## [What to do]
Set down each entry from the block beneath, exactly as written.

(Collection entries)

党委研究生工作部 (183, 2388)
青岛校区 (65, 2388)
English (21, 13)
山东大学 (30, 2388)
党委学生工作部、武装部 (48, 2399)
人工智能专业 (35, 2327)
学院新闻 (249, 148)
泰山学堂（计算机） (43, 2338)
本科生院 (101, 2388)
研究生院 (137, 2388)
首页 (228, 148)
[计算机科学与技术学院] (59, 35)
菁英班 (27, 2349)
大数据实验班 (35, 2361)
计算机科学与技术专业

## [Result below]
党委研究生工作部 (183, 2388)
青岛校区 (65, 2388)
English (21, 13)
山东大学 (30, 2388)
党委学生工作部、武装部 (48, 2399)
人工智能专业 (35, 2327)
学院新闻 (249, 148)
泰山学堂（计算机） (43, 2338)
本科生院 (101, 2388)
研究生院 (137, 2388)
首页 (228, 148)
[计算机科学与技术学院] (59, 35)
菁英班 (27, 2349)
大数据实验班 (35, 2361)
计算机科学与技术专业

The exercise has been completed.